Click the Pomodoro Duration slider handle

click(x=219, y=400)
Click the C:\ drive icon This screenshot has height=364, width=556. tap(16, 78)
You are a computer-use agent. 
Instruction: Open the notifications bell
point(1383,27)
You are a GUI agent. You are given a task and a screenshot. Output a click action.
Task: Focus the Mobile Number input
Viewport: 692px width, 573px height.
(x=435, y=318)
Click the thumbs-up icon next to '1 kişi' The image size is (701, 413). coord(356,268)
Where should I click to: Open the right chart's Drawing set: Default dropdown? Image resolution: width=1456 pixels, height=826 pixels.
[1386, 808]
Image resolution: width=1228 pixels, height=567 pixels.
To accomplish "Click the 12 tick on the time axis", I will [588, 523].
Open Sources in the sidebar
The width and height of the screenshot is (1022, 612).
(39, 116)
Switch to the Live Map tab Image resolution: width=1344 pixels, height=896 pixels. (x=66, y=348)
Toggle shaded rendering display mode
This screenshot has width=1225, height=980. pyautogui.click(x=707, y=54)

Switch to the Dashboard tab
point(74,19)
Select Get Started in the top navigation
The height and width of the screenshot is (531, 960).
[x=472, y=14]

________________

● **Exercise directions**:
Give back exactly the lines of the listing above that run from the line with "Instruction: Open the notifications bell" to the line with "Click the thumbs-up", inclusive.

● **Response area**:
Instruction: Open the notifications bell
point(1383,27)
You are a GUI agent. You are given a task and a screenshot. Output a click action.
Task: Focus the Mobile Number input
Viewport: 692px width, 573px height.
(x=435, y=318)
Click the thumbs-up icon next to '1 kişi' The image size is (701, 413). coord(356,268)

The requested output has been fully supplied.